Review: Robert Andrew's Mutable Histories

Robert Andrew, Mutable Histories, The Museum of Brisbane, March 3 - July 16, 2017

Brisbane might not have quite the same cultural capital as Sydney and Melbourne, but its art sector’s efforts to support local talent are increasingly noticeable. With local institutions opening their programs to a greater number of early- to mid-career artists from around Australia, Brisbane is becoming more hospitable to those establishing a career in the arts. Expanding upon the city’s burgeoning artist run initiative (ARI) scene, this development will surely provide Brisbane with a more robust cultural infrastructure.

One institution embracing this shift towards the local is the Museum of Brisbane (MoB).

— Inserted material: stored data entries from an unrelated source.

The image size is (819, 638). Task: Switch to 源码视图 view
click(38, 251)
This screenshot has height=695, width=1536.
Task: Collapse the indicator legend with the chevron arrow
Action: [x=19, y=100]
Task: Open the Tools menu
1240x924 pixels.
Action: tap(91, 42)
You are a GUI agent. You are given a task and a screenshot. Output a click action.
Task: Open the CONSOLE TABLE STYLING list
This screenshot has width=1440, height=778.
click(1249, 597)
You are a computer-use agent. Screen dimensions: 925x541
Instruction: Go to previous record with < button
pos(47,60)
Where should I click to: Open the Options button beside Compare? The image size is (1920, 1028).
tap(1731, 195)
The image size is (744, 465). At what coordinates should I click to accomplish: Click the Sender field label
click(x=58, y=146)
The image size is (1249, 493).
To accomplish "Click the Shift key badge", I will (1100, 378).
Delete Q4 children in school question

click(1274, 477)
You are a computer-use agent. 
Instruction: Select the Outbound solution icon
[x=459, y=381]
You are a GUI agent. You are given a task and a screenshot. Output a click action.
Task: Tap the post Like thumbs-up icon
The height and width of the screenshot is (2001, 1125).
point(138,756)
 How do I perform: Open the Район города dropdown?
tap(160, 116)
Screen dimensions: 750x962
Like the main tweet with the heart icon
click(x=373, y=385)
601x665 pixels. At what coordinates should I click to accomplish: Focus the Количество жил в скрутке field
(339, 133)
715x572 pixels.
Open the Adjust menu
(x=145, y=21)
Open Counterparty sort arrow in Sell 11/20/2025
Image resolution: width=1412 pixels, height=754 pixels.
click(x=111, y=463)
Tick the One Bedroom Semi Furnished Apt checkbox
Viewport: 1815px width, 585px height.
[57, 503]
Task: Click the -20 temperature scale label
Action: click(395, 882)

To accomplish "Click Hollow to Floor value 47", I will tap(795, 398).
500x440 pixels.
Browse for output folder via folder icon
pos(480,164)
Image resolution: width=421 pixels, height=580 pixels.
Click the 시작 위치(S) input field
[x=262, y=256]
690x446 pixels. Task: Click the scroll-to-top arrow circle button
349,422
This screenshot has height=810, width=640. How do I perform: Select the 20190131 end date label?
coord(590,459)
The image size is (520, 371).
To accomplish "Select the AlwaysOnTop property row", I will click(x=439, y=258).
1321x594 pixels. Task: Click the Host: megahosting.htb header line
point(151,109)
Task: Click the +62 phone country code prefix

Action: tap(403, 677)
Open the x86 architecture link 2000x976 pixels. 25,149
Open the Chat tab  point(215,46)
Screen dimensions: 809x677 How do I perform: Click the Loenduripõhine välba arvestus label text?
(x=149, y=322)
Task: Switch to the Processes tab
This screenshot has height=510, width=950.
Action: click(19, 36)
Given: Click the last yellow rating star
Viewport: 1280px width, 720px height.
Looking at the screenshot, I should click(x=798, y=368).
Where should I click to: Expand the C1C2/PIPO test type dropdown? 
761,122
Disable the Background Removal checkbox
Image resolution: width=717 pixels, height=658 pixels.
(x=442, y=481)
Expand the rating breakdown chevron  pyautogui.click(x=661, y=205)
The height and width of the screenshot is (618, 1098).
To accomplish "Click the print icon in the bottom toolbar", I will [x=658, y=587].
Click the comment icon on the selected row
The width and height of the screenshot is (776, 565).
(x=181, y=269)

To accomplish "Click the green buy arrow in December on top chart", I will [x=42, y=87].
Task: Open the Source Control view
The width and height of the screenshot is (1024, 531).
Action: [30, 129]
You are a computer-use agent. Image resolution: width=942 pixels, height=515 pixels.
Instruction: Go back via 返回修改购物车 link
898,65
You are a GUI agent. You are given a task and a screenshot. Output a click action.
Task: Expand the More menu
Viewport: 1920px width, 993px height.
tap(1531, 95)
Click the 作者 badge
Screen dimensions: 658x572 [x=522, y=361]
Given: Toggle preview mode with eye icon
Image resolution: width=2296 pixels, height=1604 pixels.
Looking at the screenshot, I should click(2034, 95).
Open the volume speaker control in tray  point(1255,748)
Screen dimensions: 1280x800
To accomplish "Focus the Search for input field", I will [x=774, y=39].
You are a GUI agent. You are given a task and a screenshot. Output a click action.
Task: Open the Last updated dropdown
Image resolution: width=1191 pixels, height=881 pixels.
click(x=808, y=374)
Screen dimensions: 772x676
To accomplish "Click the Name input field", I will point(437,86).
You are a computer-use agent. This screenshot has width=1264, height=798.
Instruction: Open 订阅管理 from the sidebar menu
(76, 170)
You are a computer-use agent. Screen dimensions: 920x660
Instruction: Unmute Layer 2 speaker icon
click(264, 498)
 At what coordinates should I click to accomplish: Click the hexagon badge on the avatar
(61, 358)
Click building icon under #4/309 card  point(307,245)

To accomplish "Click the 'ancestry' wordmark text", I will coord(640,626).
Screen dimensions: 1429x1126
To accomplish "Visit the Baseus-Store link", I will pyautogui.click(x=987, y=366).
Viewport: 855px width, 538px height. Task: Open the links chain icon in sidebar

A modest museum located at the top of Brisbane’s City Hall, MoB has been committed to delivering exhibitions that share stories of the multifaceted city for over a decade. While the museum has been on Brisbane’s cultural map for years, its latest exhibition, Robert Andrew: Our Mutable Histories, suggests a desire to situate itself more firmly as one of Brisbane’s key institutions for contemporary art.

In an ambitious and exquisitely executed show, Brisbane-based artist Robert Andrew uses contemporary technology to explore the disjuncture between Anglo-European and Australian Indigenous culture. Andrew, a descendant of the Yawuru people of the Rubibi (Broome) area, grew up navigating the space between these two cultures and his place within it. Commissioned by MoB, the show is Andrew’s first solo exhibition at a public museum, a significant achievement considering the early stage of his career.

Exploring themes of erasure, loss and resilience, Robert Andrew: Our Mutable Histories highlights the ways in which the introduction of written text during colonisation impacted, and continues to impact, the language and identity of Indigenous Australia. Pointing to a loss that will ever define this country, Andrew’s work seeks to further reveal the truth of this history and the future with which it has left us. Comprised of three works, the show has been specifically designed to evolve and change throughout the duration of the exhibition (March-July).

Starting with the most ambitious work of the show, and of Andrew’s career thus far, Data Stratification (2017) is a beautiful feat of engineering. Comprised of three elements, the work remains in constant motion, a meditative act of remembering. On the left hand side of the work a screen displaying an Aboriginal word and English translation is mounted to the wall. To the right of this screen the other two components, a machine and collection of objects, work together, tracing the Aboriginal word pictured on the screen. Producing mechanical-sounding melodies as it moves, the machine, based on a Cartesian system, moves around a restricted plane tracing one letter at a time. Suspended on a complex system of pulleys, the objects to the right shift up and down dependent on the machine’s movements. At the time of viewing, the Yawuru word, Ngaligarra, meaning ‘You Listen!’ was displayed. As the objects—suspended rows of pearl, sticks dipped in ochre, etched sandstone and bluestone—passed by one another, expanding and contracting with the edge of each letter, the work appeared to be alive, literally breathing life back into the traditional Yawuru language.  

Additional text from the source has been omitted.